Kematiannya pada 17 Juni 1907 di Dairi bukanlah akhir yang biasa. Gambaran Sang Raja yang tewas sambil memeluk erat putrinya, Lopian, yang berlumuran darah setelah ditembak Belanda, adalah ikon pengorbanan tertinggi yang memilukan sekaligus agung. Adegan ini bukan sekadar tragedi personal, melainkan metafora universal: seorang pemimpin yang melindungi rakyatnya (yang diwakili sang putri) hingga tetes darah terakhir, sekaligus seorang ayah yang tak rela meninggalkan anaknya dalam kesakitan. Inilah esensi keagungan Sisingamangaraja XII – keberanian tanpa pamrih, cinta kasih yang dalam, dan kesetiaan tanpa syarat pada tanggung jawabnya, baik sebagai raja, ayah, maupun pemimpin spiritual.

Semangat, pengorbanan, dan keagungan inilah yang, menurut Herwin MT. Sagala, wajib menjadi cermin bagi generasi Batak masa kini dan mendatang. Tantangannya adalah bagaimana menyalakan kembali api perjuangan itu dalam konteks kekinian – bukan dengan mengangkat senjata, melainkan dalam membangun Indonesia sebagai bangsa Batak yang bermartabat dan bersahaja. Martabat dan kesahajaan ini harus berakar pada nilai-nilai luhur Batak, dengan Dalian Na Tolu sebagai kompas utamanya.

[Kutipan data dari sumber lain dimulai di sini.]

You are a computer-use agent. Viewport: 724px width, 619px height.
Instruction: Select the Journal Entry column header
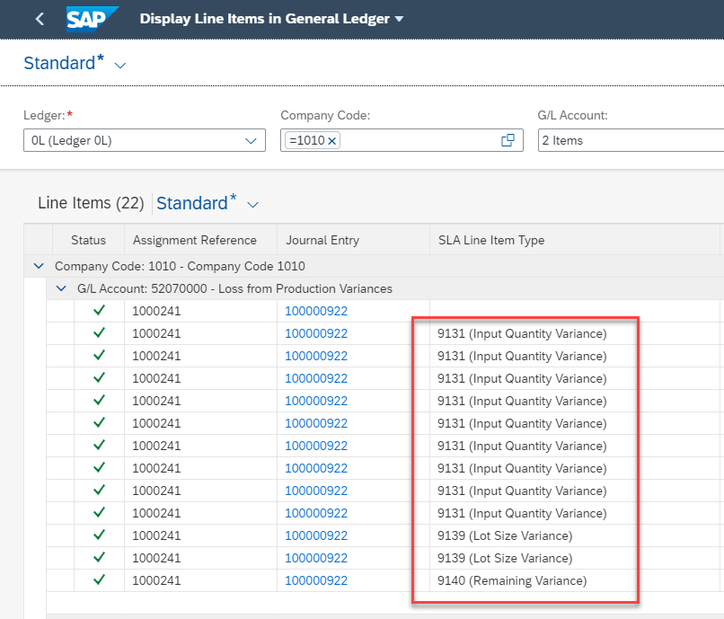(x=322, y=240)
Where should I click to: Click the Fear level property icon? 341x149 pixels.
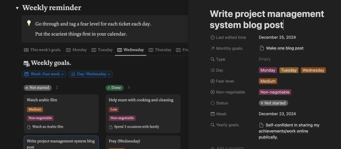pos(213,81)
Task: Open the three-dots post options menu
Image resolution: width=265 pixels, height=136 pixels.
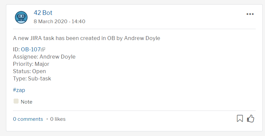Action: tap(250, 14)
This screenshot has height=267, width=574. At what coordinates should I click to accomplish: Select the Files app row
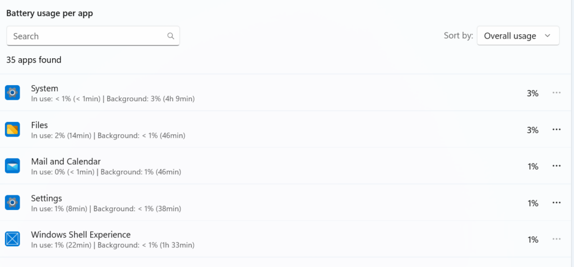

Di sinilah Herwin MT. Sagala menyampaikan kritik dan ajakan refleksi yang tajam. Apakah cara bangsa Batak mengistimewakan dan menghormati Sisingamangaraja XII selama ini sudah benar-benar selaras dengan ajaran leluhur Batak mula-mula (Dalian Na Tolu)? Ataukah hanya berupa “eforia” atau “kebanggaan” yang terkotak-kotak berdasarkan marga, wilayah, atau kelompok tertentu? Dalian Na Tolu mengajarkan harmoni dan tanggung jawab timbal balik dalam tiga relasi inti: Dongan Sabutuha (semarga), Hula-hula (pemberi istri), dan Boru (penerima istri). Pengistimewaan terhadap seorang Raja atau leluhur besar harus mencerminkan nilai-nilai ini: penghormatan yang tulus (bukan sekadar seremoni kosong), pengakuan atas jasanya bagi seluruh Bangso Batak (bukan golongan tertentu), dan tindak lanjut yang membangun persatuan dan kesejahteraan bersama sesuai prinsip gotong royong dan saling menghargai peran dalam Dalian Na Tolu.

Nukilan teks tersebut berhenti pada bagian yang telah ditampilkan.